> [ACTIVITY]:
Copy out all lines of the listing below that hold "agent".

......

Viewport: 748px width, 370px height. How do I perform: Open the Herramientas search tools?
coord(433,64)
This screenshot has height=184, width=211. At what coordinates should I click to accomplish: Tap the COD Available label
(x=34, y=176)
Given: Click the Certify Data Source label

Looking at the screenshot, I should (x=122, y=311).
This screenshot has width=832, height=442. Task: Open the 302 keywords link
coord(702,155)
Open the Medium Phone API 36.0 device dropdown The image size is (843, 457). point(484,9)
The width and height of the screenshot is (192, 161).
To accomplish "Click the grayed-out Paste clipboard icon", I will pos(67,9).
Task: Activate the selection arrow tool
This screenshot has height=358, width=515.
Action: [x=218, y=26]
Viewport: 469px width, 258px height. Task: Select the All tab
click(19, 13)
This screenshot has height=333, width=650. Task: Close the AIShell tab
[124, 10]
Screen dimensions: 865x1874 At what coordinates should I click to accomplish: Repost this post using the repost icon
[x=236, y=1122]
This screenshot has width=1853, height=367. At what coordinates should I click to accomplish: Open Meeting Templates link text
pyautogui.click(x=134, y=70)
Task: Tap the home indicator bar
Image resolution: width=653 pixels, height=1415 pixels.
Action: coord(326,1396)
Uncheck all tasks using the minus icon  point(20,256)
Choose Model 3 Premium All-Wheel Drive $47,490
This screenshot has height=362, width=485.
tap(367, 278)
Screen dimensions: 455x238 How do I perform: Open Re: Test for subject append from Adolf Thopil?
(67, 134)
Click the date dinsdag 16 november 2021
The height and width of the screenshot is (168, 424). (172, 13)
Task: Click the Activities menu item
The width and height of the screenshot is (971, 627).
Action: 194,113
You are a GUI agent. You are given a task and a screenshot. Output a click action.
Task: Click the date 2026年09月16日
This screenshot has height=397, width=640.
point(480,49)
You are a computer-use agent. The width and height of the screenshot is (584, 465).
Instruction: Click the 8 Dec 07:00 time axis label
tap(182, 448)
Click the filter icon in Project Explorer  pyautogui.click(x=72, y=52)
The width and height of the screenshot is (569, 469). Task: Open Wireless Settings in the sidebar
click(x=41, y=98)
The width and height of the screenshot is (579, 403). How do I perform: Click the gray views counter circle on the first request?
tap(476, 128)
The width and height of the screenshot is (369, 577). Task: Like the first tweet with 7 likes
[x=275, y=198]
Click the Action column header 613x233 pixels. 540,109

......

> [RESULT OF THIS TASK]:
You are a GUI agent. You are given a task and a screenshot. Output a click action.
You are a computer-use agent. The width and height of the screenshot is (584, 465).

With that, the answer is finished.